▶ The exercise
Please find each line in the records below that contains the word "Click" and copy those lines out.

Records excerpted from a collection
● ● ● ● ● ● ●
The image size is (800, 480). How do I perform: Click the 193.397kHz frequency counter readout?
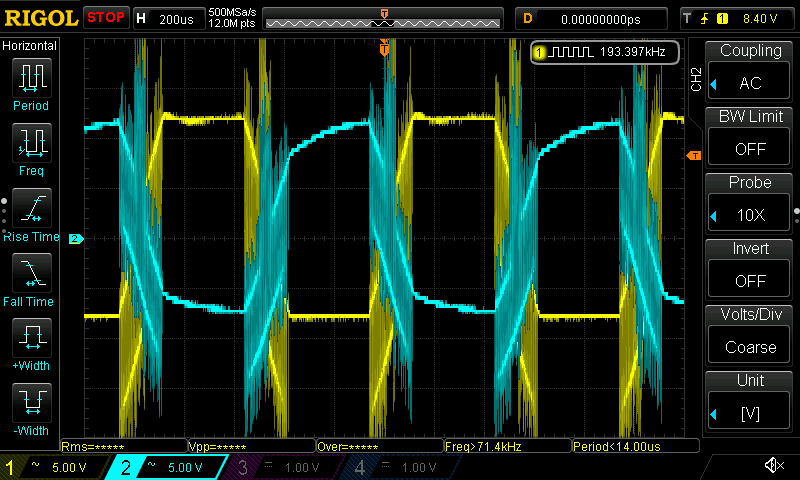605,52
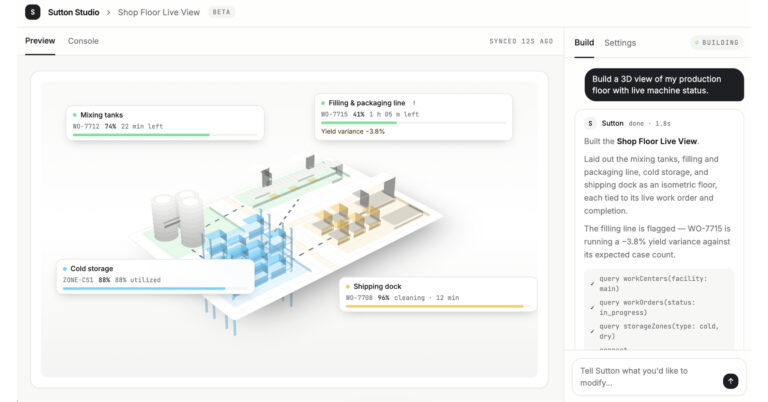Image resolution: width=768 pixels, height=402 pixels.
Task: Click the blue status dot for Cold storage
Action: (65, 269)
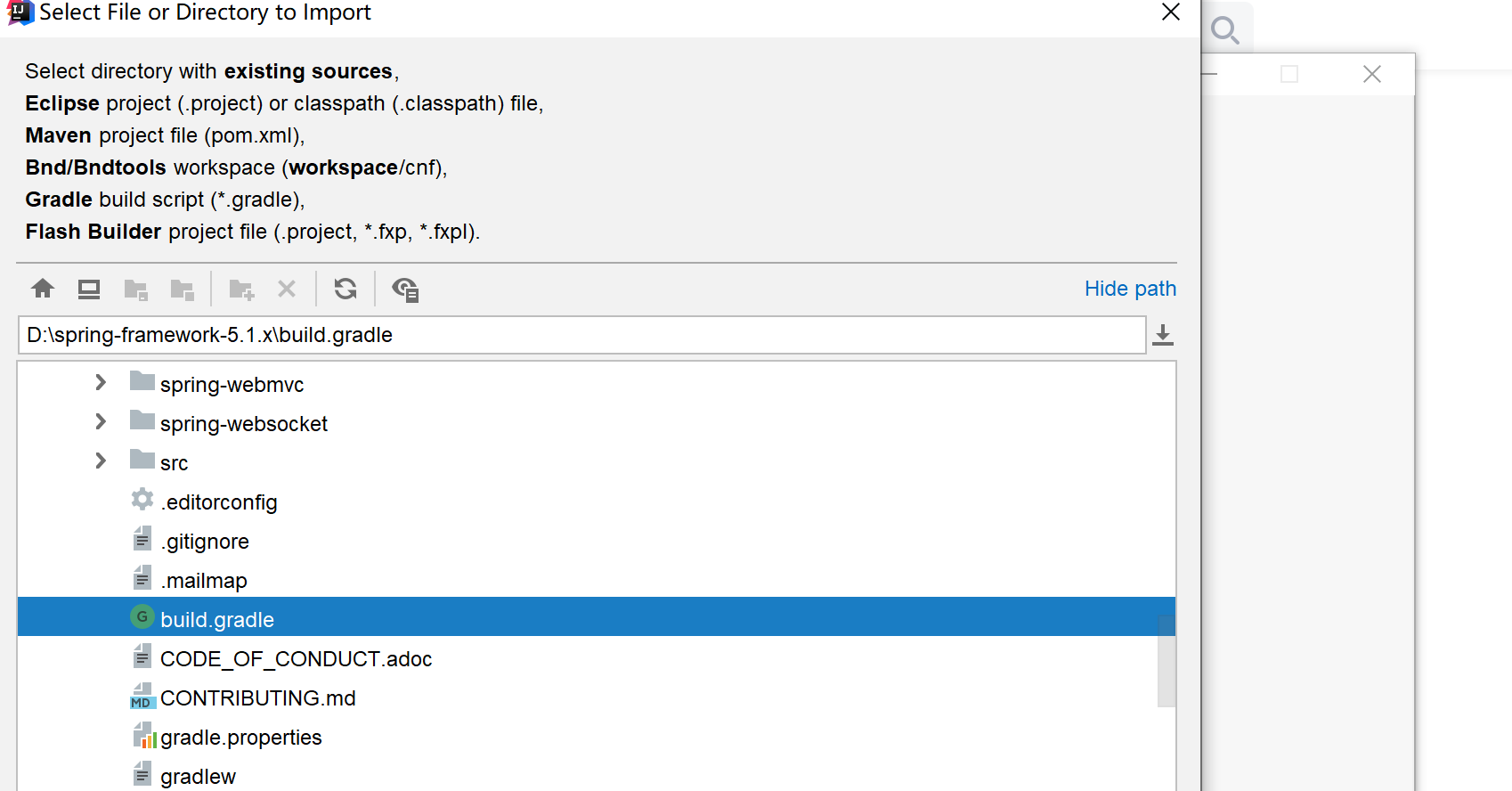The image size is (1512, 791).
Task: Select the gradle.properties file
Action: 240,738
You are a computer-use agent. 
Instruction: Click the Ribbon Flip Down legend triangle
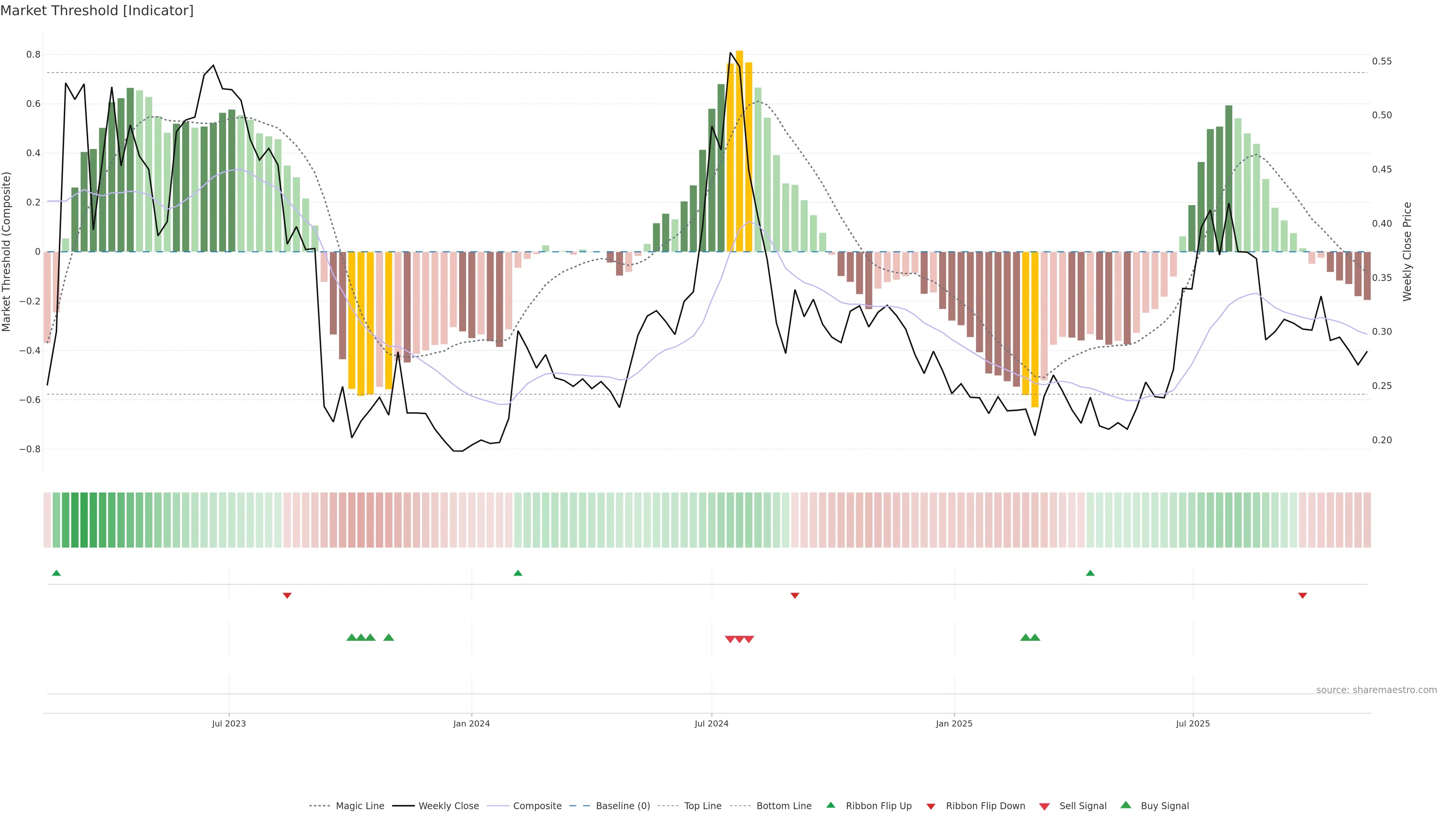(931, 806)
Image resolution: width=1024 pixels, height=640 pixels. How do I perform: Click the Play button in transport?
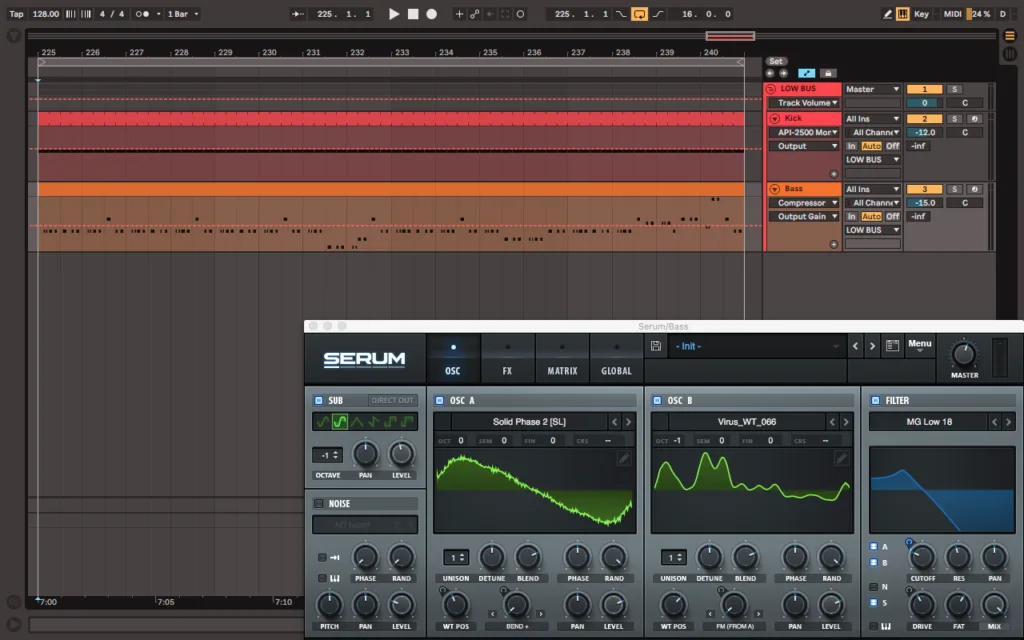(x=394, y=14)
● ● ● ● ● ● ●
▶ Written response
The image size is (800, 480). How do I perform: Click the 193.397kHz frequency counter readout?
Task: Click the blue status dot for Cold storage
Instruction: Click the Ribbon Flip Down legend triangle
Image resolution: width=1024 pixels, height=640 pixels. How do I perform: Click the Play button in transport?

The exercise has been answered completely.